Alors que 90 % de la production d’aloe vera se fait hors Europe, une filière se structure progressivement en Occitanie, dans les départements de l’Aude et des Pyrénées-Orientales. Dans un contexte de conditions climatiques dégradées, la plante vertueuse, qui nécessite peu d’eau, cristallise les espoirs.Estimé en 2023 à plus de 3 milliards de dollars, le marché mondial de l'Aloe Vera pourrait atteindre les 7 milliards d'ici dix ans (étude Global Market Insight), porté par une demande croissante des consommateurs pour les produits naturels et biologiques. Depuis l'antiquité, on attribue à la plante des bienfaits pour la santé, l'hydratation de la peau ou la guérison des plaies. Des extraits sont également utilisés dans des cosmétiques (43 % du marché) et des boissons, sa feuille contenant plus de 75 composés actifs (polysaccharides, composés phénoliques acides organiques) ainsi que 20 minéraux, 20 acides aminés et 12 vitamines
Malgré une présence historique sur le bassin méditerranéen, seul l'Espagne se taille une belle part des exportations, aux côtés du Mexique, du Texas, de l'Amérique du Sud et de l'Asie. Un désintérêt sous nos latitudes qui tient aux exigences d'une plante ne supportant ni l'excès d'eau, ni le gel, et dont la transformation en jus stable reste compliquée.
Relocaliser
Pourtant, en Occitanie, principalement dans les départements des Pyrénées-Orientales et de l'Aude, une filière, Aloé d'Oc, se structure progressivement.

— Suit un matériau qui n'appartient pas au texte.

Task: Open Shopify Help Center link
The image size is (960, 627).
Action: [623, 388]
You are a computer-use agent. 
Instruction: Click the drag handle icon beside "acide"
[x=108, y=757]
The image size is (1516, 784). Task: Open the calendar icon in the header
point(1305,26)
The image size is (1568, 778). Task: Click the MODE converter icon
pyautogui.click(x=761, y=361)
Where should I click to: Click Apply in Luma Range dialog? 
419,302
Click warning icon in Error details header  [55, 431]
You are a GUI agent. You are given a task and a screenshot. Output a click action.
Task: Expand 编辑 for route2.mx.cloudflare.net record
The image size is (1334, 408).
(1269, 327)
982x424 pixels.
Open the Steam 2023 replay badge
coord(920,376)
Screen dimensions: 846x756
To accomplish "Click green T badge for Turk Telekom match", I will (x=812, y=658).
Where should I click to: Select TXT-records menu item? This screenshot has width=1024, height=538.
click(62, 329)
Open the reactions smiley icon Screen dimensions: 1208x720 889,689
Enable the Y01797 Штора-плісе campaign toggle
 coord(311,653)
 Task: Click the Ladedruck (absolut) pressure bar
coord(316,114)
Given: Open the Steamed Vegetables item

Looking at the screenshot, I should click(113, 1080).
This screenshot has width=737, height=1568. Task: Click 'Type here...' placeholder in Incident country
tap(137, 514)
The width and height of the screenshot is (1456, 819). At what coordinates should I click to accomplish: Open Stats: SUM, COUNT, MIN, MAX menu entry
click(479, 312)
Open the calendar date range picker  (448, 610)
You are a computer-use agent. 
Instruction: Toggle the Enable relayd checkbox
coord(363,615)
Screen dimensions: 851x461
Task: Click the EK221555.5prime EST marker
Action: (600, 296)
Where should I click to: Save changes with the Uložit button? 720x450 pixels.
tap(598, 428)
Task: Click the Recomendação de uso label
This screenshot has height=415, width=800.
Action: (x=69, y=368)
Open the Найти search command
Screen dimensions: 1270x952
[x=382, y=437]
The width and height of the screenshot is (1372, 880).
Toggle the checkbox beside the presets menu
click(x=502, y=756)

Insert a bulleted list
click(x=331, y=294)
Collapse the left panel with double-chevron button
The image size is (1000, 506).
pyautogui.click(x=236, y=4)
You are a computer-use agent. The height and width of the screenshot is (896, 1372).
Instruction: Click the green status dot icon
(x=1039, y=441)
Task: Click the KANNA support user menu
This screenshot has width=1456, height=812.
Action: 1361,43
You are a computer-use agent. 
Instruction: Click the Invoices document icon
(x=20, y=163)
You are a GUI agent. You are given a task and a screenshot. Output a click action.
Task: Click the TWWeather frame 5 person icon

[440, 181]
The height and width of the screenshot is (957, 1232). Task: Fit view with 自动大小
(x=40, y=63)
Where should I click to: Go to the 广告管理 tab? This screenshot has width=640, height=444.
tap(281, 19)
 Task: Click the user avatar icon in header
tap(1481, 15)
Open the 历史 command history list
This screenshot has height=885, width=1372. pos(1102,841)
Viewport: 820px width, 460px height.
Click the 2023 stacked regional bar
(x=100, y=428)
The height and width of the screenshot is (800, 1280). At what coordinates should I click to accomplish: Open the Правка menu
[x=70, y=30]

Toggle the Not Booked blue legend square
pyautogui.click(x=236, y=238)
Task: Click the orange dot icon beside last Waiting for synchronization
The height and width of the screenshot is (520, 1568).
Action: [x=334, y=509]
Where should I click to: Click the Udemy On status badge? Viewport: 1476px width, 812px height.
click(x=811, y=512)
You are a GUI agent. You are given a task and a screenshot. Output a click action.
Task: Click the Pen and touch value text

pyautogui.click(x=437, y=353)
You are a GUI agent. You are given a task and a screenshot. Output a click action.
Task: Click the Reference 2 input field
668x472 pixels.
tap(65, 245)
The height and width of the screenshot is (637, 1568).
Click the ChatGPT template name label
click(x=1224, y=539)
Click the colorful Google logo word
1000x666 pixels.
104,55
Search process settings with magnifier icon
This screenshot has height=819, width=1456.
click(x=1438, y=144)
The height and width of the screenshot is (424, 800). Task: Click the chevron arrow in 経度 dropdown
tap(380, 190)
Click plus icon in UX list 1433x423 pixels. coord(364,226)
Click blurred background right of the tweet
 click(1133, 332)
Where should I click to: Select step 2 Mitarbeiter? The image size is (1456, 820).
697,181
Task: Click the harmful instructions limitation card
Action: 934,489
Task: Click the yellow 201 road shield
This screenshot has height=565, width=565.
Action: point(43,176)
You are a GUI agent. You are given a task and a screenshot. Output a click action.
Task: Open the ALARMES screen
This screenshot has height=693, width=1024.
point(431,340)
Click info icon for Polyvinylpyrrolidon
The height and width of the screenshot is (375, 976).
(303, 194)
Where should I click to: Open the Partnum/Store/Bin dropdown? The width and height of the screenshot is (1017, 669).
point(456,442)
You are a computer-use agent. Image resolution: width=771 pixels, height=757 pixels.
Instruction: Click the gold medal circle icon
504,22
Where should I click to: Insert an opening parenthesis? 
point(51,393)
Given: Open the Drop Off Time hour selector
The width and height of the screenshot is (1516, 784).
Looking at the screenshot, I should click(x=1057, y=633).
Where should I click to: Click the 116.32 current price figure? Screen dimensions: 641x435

« La quasi totalité de la production d'aloe se fait hors Europe et arrive sous forme de poudre(plus facile à travailler mais l'aloe perd de ses propriétés, NDLR),constate Pierre Boccon-Gibot, président du fonds de dotation Sens +, agissant pour les filières bio-équitables. Il y a donc un véritable enjeu d'indépendance de territoire et d'autonomie à vouloir relocaliser cette culture. D'autant que les conditions de croissance de la plante sont de plus en plus compatibles avec le climat qui s'annonce et que des surfaces foncières, jusqu'à présent dévolues à la viticulture, vont se libérer. »
Il l'assure, « même si des pays comme le Mexique ont trente ans d'avance et ont eu le temps de développer leur économie d'échelle, l'Occitanie a des atouts », souignant que la demande, notamment dans les cosmétiques, est là.
Une récolte de 3 000 litres par an
Dans un contexte de sécheresses et canicules à répétition induisant des vendanges plus précoces et des fruits brûlés, Laurent Maynadier, issu de treize générations de vignerons implantés à Fitou (Aude), cherche depuis 2020 des alternatives pour se diversifier. En partenariat avec la Chambre d'agriculture de l'Aude et de l'Agence de l'eau, il a mené des essais de mises en culture, plein champ, de plantes aromatiques et médicinales (origan, thym, figues de barbarie) pour finir par s'orienter vers l'aloe vera.